● Problem to solve: For this exercise, output the line containing "Alexa+ add-on documentation ❯ (864, 589)" and every line after it through the end of the records, exactly, and no other line.
*** Entries shown ***
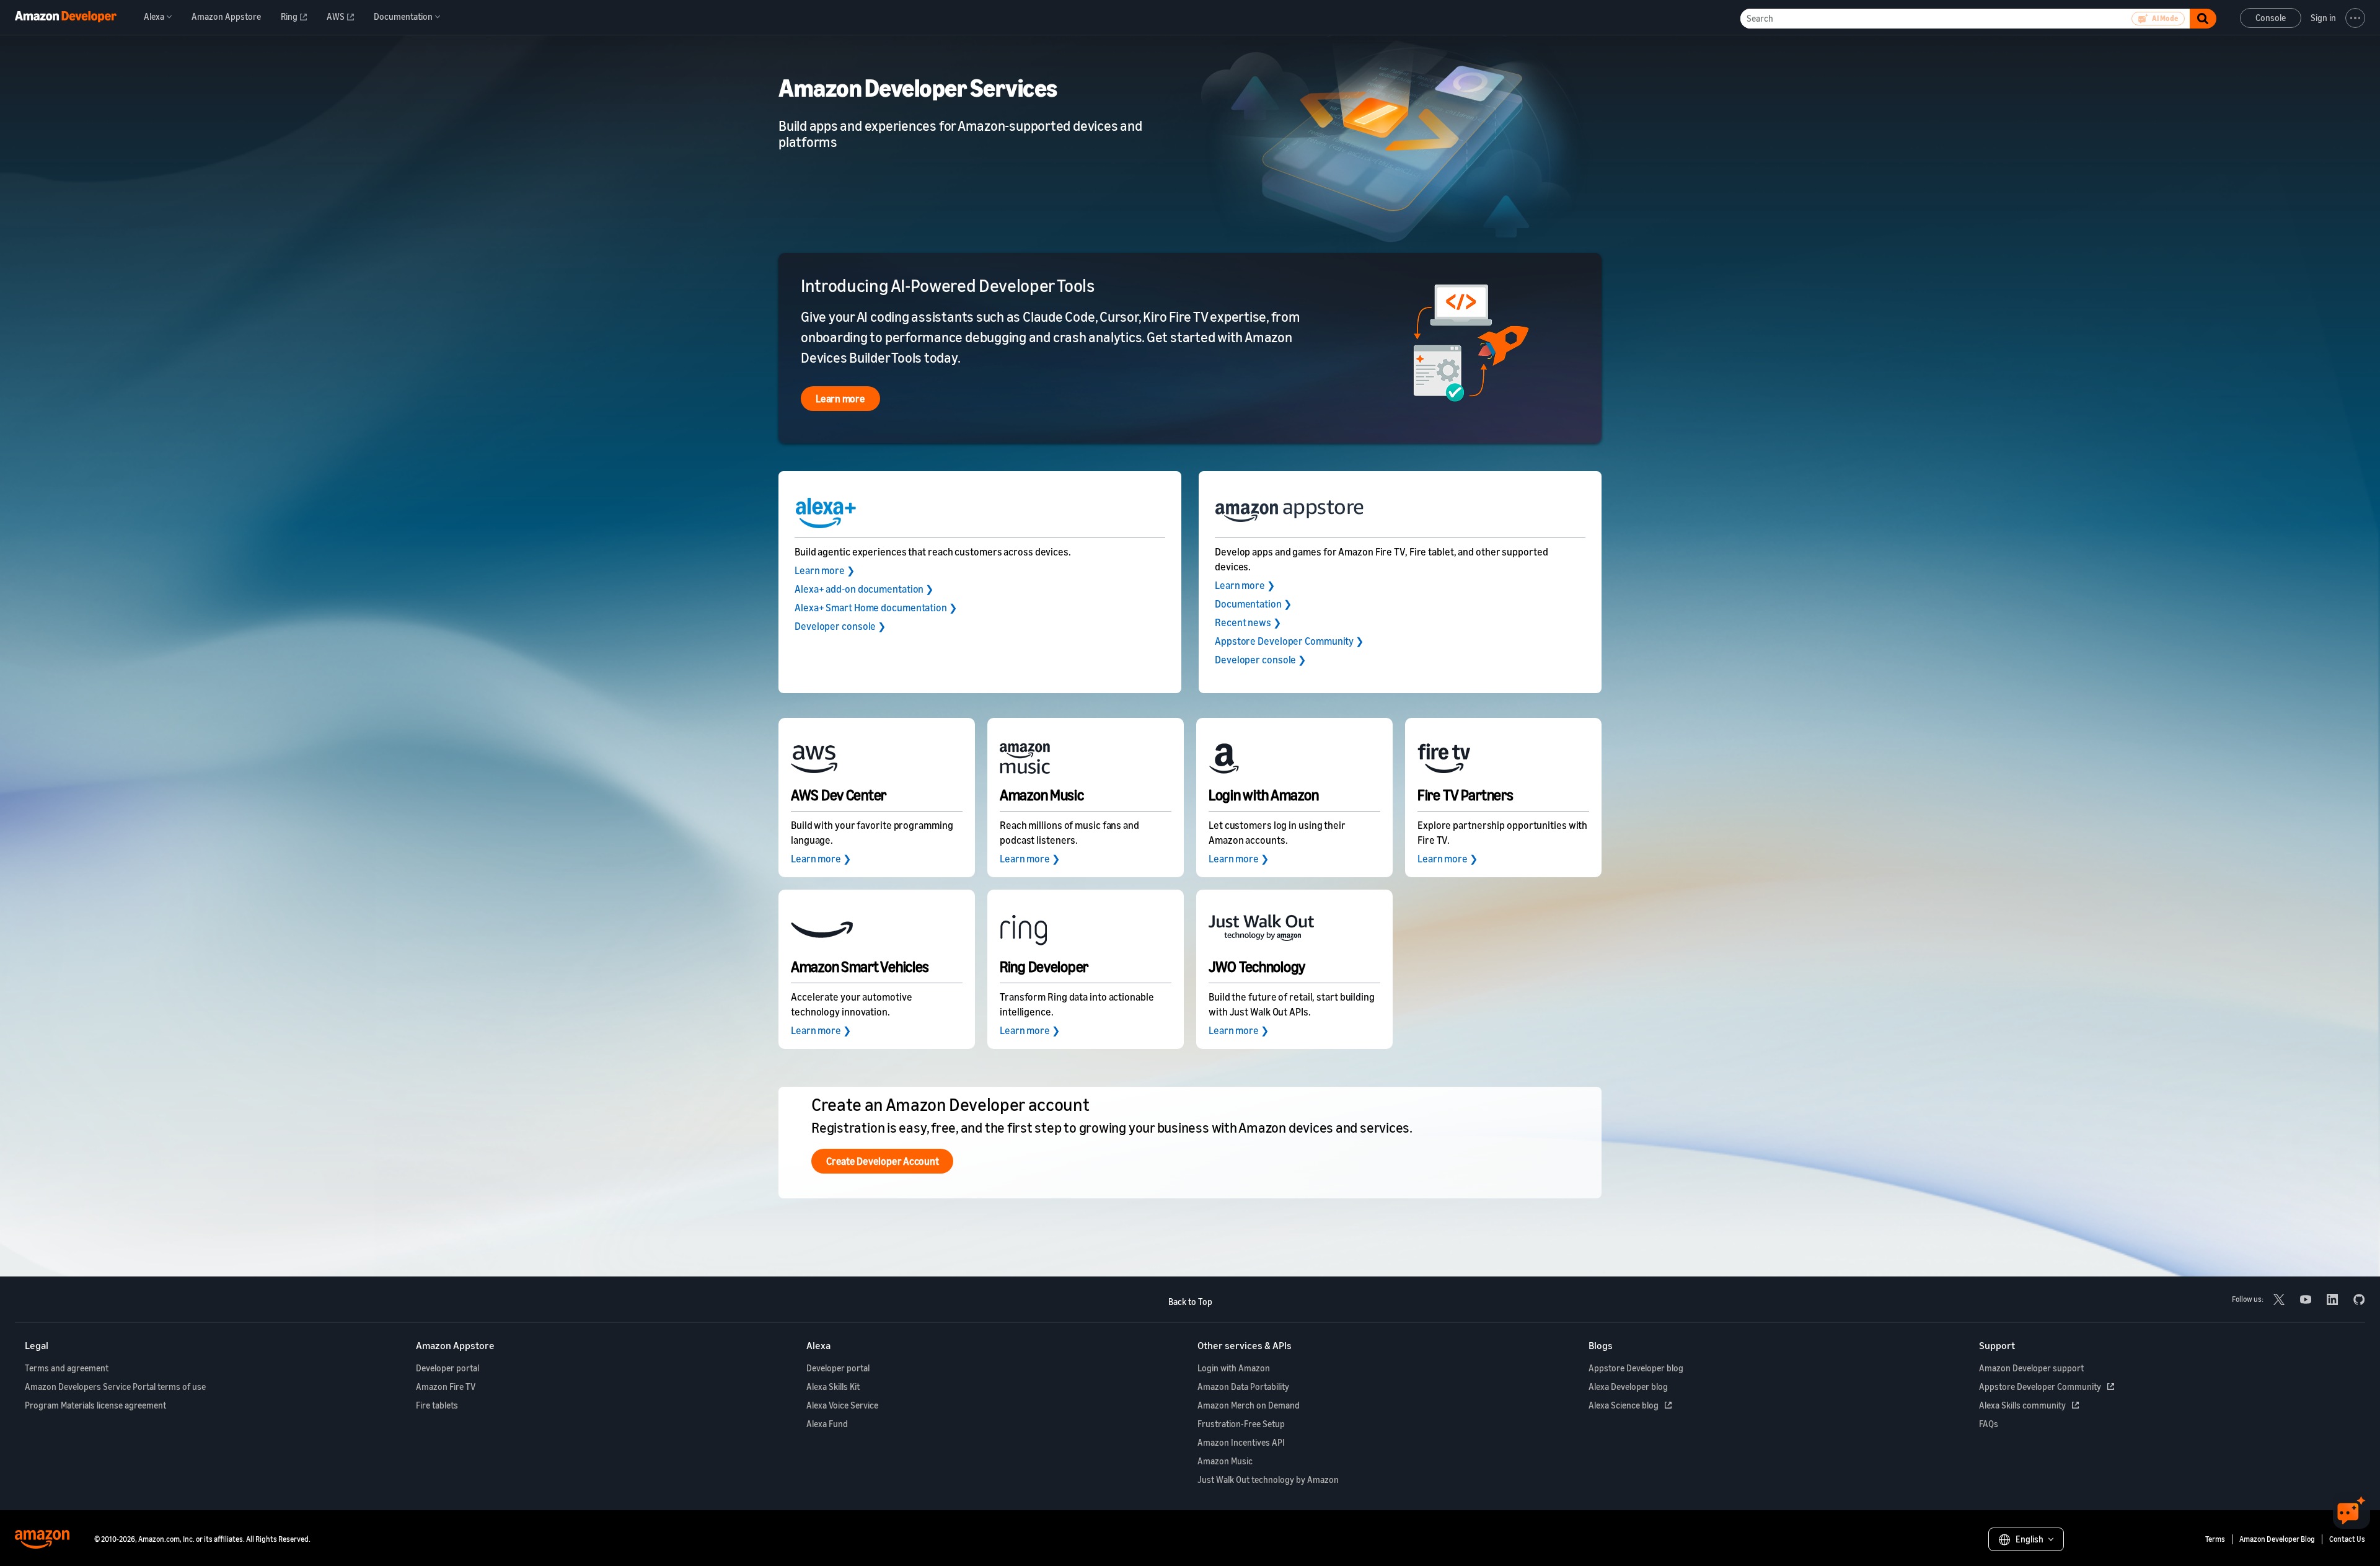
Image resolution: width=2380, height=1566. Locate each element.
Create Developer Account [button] (882, 1161)
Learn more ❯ (825, 570)
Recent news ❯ (1248, 622)
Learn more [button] (840, 398)
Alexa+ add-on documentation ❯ (864, 589)
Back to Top (1190, 1301)
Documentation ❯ (1253, 604)
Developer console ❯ (840, 626)
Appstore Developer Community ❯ (1289, 641)
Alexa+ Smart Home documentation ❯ (876, 607)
*** End of Entries shown ***
● Solution for this task:
Alexa+ add-on documentation ❯ (864, 589)
Back to Top (1190, 1301)
Documentation ❯ (1253, 604)
Developer console ❯ (840, 626)
Appstore Developer Community ❯ (1289, 641)
Alexa+ Smart Home documentation ❯ (876, 607)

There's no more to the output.